Having ruled out all of the userspace-only approaches for managing
bounds tables that we could think of, we create them on demand in
the kernel.

Decoding MPX instructions

If a #BR is generated due to a bounds violation caused by MPX.
We need to decode MPX instructions to get violation address and
set this address into extended struct siginfo.

The _sigfault field of struct siginfo is extended as follow:

87 /* SIGILL, SIGFPE, SIGSEGV, SIGBUS */
88 struct {
89 void __user _addr; / faulting insn/memory ref. /
90 #ifdef __ARCH_SI_TRAPNO
91 int _trapno; /
TRAP # which caused the signal /
92 #endif
93 short _addr_lsb; /
LSB of the reported address */
94 struct {
95 void __user *_lower;
96 void __user *_upper;
97 } _addr_bnd;
98 } _sigfault;

The ‘_addr’ field refers to violation address, and new ‘_addr_and’
field refers to the upper/lower bounds when a #BR is caused.
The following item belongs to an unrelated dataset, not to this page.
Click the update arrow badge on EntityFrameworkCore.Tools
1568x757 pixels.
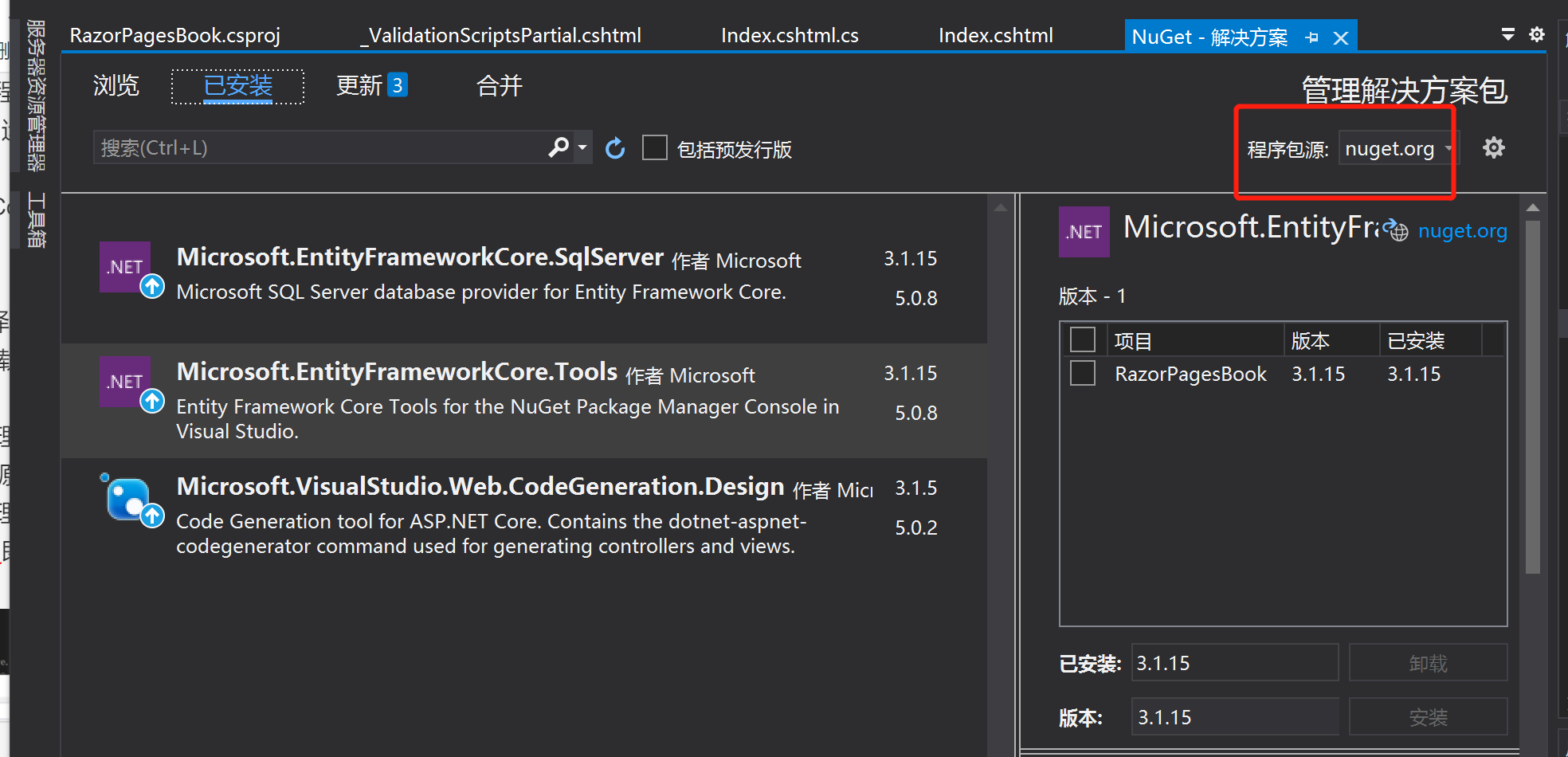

Glibc will be also updated to support this new siginfo. So user
can get violation address and bounds when bounds violations occur.
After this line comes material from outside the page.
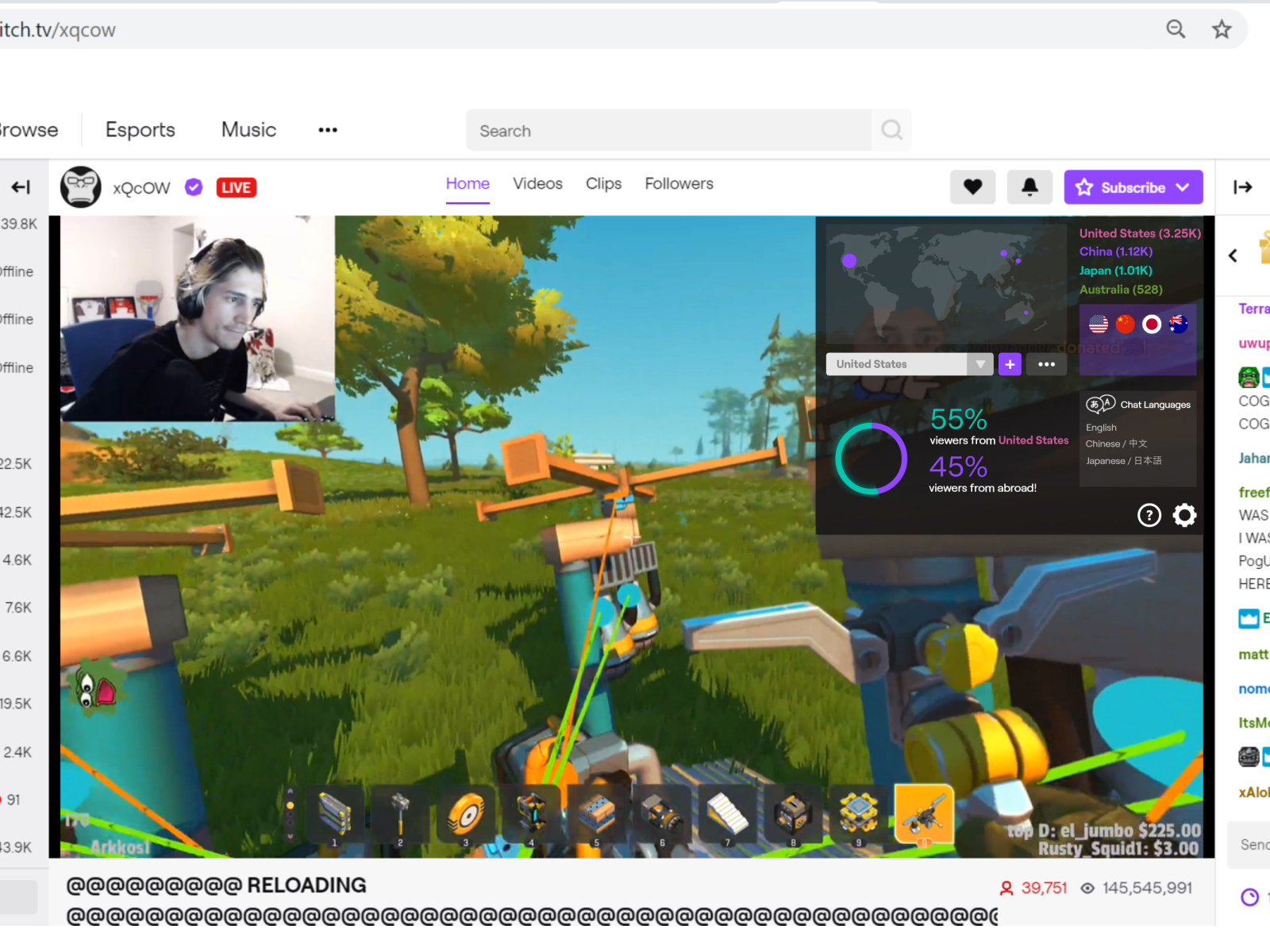Click the Chat Languages speech bubble icon

click(1102, 404)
Cleanup unused bounds tables

When a BNDSTX instruction attempts to save bounds to a bounds directory
entry marked as invalid, a #BR is generated. This is an indication that
no bounds table exists for this entry. In this case the fault handler
will allocate a new bounds table on demand.

Since the kernel allocated those tables on-demand without userspace
knowledge, it is also responsible for freeing them when the associated
mappings go away.

Here, the solution for this issue is to hook do_munmap() to check
whether one process is MPX enabled. If yes, those bounds tables covered
in the virtual address region which is being unmapped will be freed also.

Adding new prctl commands

Two new prctl commands are added to enable and disable MPX bounds tables
management in kernel.

155 #define PR_MPX_ENABLE_MANAGEMENT 43
156 #define PR_MPX_DISABLE_MANAGEMENT 44

Runtime library in userspace is responsible for allocation of bounds
directory. So kernel have to use XSAVE instruction to get the base
of bounds directory from BNDCFG register.

But XSAVE is expected to be very expensive. In order to do performance
optimization, we have to get the base of bounds directory and save it
into struct mm_struct to be used in future during PR_MPX_ENABLE_MANAGEMENT
command execution.

  1. Special rules

  1. If userspace is requesting help from the kernel to do the management
    of bounds tables, it may not create or modify entries in the bounds directory.

Certainly users can allocate bounds tables and forcibly point the bounds
directory at them through XSAVE instruction, and then set valid bit
of bounds entry to have this entry valid. But, the kernel will decline
to assist in managing these tables.

  1. Userspace may not take multiple bounds directory entries and point
    them at the same bounds table.

This is allowed architecturally. See more information “Intel(R) Architecture
Instruction Set Extensions Programming Reference” (9.3.4).

However, if users did this, the kernel might be fooled in to unmapping an
in-use bounds table since it does not recognize sharing.